The translucent Ark is very fine and very slow cutting, and really only suitable for softer steels. One side of my Ark has been scratched with a diamond file, it leaves a finish in the 10K+ range, and I can easily jump to it from a 6K stone. The smooth side is just impossibly slow, and I'm guessing the finish in the 20K range. I have heard some argue that the translucent Arc is a superior finisher for razors, but that is not what you are sharpening here. In other words, forget the Ark.


Rick


----------



## rmihai (Apr 21, 2015)

The recommendations are leaning towards

1. Naniwa Snow White 8000
2. Naniwa SuperStone 8000
3. Arkansas Translucent
4. Yellow Coticule
5. Suehiro Gokumyo 10000 

Naniwa Snow White - I am, just a little bit, doubtful about his one - I hope is different than Chosera - which I just sold - or the Superstone. Chosera & Superstone, in my setup, was slower than Sigma Power (and than Shapton Pro for harder steels only). As for wear - Chosera AND Superstone both worn more than Sigma and Shapton Pro. Performance - No complains here - both Chosera & Superstone were able to produce the keenest and smoothest edge than any other stone I ever tried.

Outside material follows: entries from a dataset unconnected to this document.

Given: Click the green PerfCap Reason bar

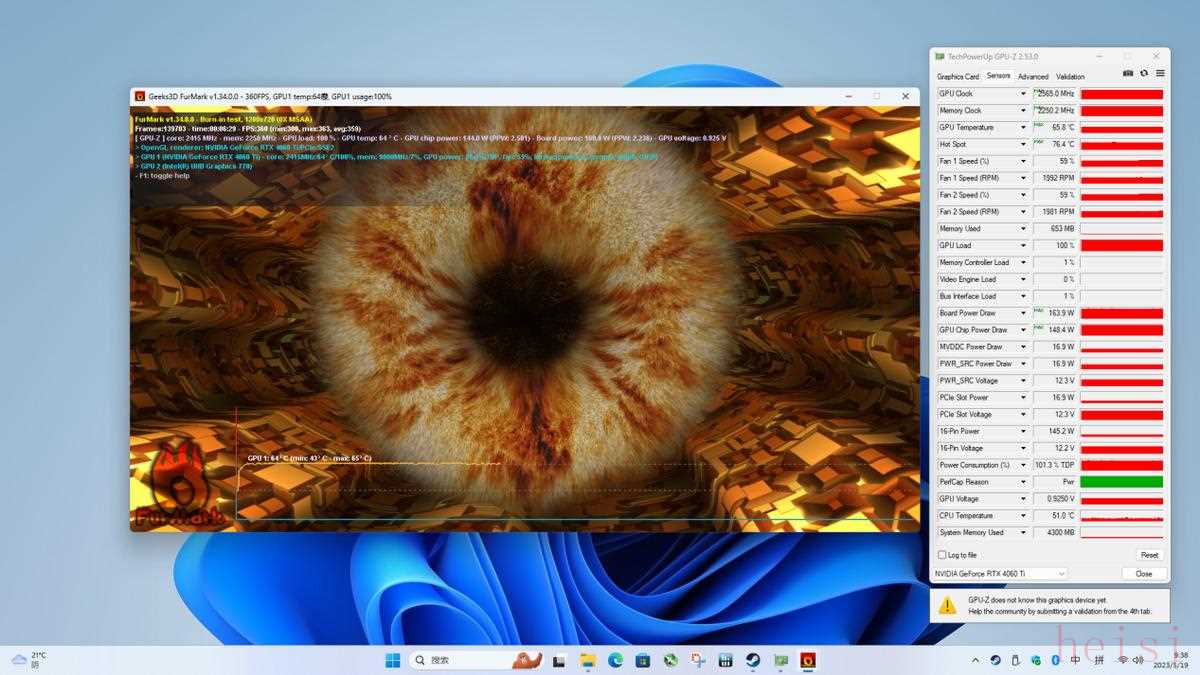Looking at the screenshot, I should tap(1121, 482).
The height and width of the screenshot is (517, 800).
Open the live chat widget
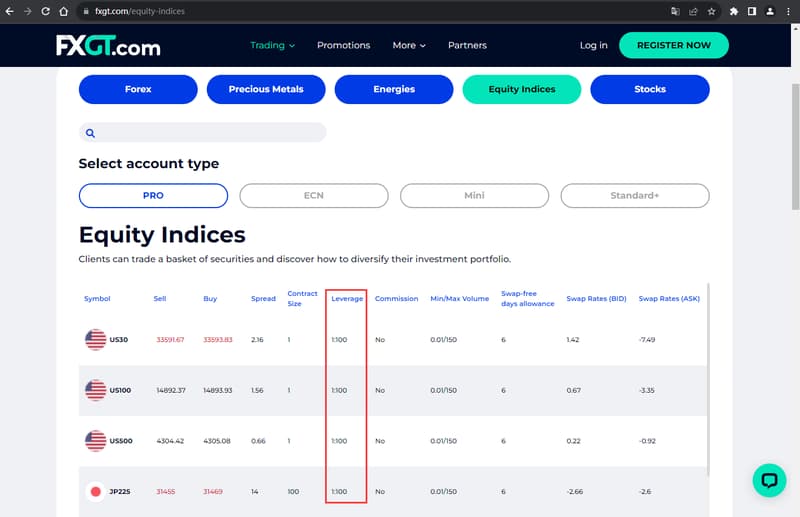tap(769, 480)
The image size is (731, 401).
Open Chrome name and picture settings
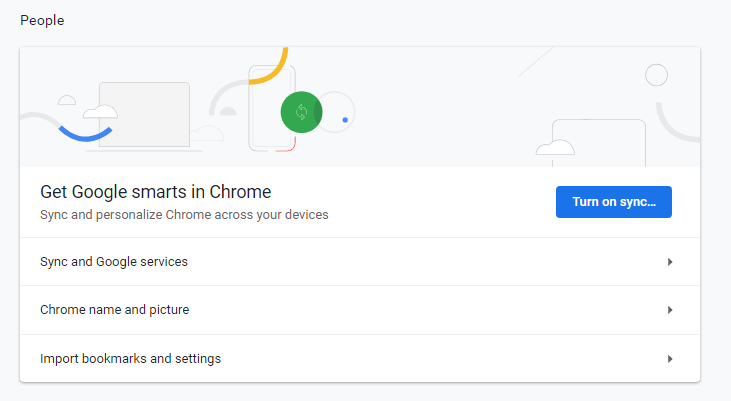point(114,310)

So my basic question is - is there a stone that performs as wonderful as Chosera/SuperStone but is quicker and less dishing prone (more stable, harder)? I was hoping Suehiro Gokumyo 10000 will be the one, but, for whatever reason, there are not too many people knowing it.


----------



## ThEoRy (Apr 21, 2015)

What exactly are you sharpening?


----------



## rmihai (Apr 21, 2015)

ThEoRy said:


> What exactly are you sharpening?



Anything that I need sharpened - I do not have the money for different setups. in short: knives, razors, carving tools


----------



## chinacats (Apr 21, 2015)

Won't need anything for your knives above 6k, May want to check in at the razor forums to see what preference people have in synthetics...I may suggest touching base with Maxim and maybe look at an inexpensive J-nat (they do exist).


----------